THE DATA >>
^^^^
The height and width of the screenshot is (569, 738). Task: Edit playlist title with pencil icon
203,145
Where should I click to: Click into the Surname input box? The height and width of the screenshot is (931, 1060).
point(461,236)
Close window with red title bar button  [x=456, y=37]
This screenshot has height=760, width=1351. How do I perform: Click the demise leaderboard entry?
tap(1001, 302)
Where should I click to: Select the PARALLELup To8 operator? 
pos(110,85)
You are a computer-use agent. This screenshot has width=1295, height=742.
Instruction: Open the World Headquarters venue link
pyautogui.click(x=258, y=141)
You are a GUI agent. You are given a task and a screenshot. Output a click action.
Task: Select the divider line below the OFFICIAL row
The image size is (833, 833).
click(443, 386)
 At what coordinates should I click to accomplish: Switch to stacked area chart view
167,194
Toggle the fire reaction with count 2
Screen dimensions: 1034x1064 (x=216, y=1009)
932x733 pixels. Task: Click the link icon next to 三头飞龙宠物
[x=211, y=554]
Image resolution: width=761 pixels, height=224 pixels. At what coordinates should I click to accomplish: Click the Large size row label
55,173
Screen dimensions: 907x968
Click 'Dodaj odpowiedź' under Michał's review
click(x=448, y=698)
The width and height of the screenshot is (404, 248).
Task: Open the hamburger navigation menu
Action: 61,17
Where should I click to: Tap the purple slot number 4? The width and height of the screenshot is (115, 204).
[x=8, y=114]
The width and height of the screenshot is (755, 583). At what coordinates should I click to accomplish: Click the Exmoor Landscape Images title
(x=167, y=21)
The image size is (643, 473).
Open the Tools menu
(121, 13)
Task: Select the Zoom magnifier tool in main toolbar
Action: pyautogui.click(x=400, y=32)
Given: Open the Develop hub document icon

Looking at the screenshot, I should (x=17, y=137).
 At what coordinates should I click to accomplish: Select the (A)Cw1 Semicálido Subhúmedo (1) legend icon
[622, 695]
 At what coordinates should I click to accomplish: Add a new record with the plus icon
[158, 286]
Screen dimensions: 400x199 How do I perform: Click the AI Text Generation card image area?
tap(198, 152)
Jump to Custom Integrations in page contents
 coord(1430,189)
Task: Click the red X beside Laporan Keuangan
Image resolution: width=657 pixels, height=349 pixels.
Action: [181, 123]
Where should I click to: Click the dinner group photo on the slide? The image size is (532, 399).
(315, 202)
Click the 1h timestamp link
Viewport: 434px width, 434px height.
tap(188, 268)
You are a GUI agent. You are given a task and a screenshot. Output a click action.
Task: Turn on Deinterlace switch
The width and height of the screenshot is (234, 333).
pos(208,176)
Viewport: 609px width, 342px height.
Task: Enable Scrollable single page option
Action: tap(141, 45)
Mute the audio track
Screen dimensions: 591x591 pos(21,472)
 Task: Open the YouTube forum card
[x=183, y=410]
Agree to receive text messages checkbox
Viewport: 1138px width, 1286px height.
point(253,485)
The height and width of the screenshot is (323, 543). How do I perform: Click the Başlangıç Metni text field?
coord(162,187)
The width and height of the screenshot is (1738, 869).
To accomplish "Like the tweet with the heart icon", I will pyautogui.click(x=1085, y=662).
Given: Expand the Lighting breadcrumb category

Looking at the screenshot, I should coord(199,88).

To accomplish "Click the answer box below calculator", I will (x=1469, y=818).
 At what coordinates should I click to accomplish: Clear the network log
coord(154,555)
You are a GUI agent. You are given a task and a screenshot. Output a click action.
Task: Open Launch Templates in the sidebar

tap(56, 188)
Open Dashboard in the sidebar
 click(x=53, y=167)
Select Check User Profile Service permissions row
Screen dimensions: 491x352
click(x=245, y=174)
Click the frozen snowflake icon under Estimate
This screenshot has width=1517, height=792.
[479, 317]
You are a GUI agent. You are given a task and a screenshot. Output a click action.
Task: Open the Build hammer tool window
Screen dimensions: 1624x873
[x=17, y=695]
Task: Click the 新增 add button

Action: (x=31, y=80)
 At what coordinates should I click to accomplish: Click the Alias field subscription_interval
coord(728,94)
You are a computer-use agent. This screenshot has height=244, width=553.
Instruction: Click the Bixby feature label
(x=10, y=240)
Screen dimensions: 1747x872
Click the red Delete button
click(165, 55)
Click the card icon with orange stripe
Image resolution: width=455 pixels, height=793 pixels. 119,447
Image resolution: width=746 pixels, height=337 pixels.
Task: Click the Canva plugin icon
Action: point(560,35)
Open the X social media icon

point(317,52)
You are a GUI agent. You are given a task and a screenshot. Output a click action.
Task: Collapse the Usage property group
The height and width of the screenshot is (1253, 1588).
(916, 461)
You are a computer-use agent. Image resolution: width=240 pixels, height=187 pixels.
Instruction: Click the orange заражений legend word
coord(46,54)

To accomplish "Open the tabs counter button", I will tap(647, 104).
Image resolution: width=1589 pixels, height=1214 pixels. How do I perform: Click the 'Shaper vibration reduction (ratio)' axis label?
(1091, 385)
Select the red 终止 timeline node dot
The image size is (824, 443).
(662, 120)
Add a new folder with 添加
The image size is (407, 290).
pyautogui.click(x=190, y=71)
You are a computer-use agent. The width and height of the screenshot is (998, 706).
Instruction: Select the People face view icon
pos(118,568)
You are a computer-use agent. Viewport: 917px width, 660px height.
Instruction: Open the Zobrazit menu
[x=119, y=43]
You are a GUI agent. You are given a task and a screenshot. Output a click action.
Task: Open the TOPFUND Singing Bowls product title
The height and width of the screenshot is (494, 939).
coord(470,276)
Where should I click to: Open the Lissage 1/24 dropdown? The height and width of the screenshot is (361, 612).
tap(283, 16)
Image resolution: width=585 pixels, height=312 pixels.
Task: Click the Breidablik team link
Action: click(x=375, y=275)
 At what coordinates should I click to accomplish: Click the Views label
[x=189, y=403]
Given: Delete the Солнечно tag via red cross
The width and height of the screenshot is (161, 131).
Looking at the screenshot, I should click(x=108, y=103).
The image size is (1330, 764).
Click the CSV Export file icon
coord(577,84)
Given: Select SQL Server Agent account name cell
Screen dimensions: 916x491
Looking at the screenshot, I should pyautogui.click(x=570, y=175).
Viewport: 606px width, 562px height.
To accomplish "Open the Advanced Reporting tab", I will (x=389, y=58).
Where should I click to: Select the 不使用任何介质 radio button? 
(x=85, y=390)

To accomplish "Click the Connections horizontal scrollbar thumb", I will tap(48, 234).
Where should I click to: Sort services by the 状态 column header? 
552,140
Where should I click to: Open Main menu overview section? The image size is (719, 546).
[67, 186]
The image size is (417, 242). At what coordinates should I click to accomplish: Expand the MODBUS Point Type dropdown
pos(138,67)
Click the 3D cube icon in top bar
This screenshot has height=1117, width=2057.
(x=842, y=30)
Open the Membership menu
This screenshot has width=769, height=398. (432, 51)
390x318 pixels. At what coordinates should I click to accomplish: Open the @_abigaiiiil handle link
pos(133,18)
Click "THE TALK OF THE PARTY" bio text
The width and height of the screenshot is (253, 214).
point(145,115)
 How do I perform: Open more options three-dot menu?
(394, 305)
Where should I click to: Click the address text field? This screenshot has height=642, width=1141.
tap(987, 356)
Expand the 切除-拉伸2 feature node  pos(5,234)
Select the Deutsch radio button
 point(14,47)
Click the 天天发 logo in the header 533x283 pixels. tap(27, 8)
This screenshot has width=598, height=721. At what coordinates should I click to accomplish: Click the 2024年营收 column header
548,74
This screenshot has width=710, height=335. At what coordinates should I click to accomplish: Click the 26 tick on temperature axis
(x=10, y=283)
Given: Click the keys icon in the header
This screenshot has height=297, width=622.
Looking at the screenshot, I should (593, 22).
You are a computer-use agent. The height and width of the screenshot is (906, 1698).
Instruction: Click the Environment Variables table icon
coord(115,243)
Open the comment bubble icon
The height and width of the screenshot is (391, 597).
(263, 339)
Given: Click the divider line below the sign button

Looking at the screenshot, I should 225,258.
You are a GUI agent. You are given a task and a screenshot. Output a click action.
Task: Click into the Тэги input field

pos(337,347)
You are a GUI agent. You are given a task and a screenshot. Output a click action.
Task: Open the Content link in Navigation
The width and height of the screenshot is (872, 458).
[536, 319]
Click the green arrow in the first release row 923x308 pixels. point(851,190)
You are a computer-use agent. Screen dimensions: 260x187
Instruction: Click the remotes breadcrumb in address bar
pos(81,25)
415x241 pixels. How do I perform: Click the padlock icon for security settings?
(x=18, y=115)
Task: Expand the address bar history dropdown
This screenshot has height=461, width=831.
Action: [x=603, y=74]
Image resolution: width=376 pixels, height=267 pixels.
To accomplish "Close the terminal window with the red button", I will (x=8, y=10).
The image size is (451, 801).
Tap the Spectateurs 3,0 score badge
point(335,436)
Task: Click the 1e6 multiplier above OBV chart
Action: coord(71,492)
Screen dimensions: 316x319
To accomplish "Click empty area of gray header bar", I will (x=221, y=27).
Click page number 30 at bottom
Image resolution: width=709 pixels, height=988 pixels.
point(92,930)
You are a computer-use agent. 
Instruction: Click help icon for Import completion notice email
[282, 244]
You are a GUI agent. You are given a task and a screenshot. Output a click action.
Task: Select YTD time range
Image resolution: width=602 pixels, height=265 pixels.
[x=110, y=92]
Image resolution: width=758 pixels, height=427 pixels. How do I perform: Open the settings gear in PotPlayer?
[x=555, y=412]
^^^^
SHORT TASK >>
Rewrite every line from the first of the rows above through the line containing "Close window with", inclusive, with the requests kept in. Multiply each click coordinate in the answers by 2.5 and round to whole numbers, rounding halves up.

IN RESPONSE >>
The height and width of the screenshot is (569, 738). Task: Edit playlist title with pencil icon
508,363
Where should I click to: Click into the Surname input box? The height and width of the screenshot is (931, 1060).
point(1153,590)
Close window with red title bar button  [x=1140, y=93]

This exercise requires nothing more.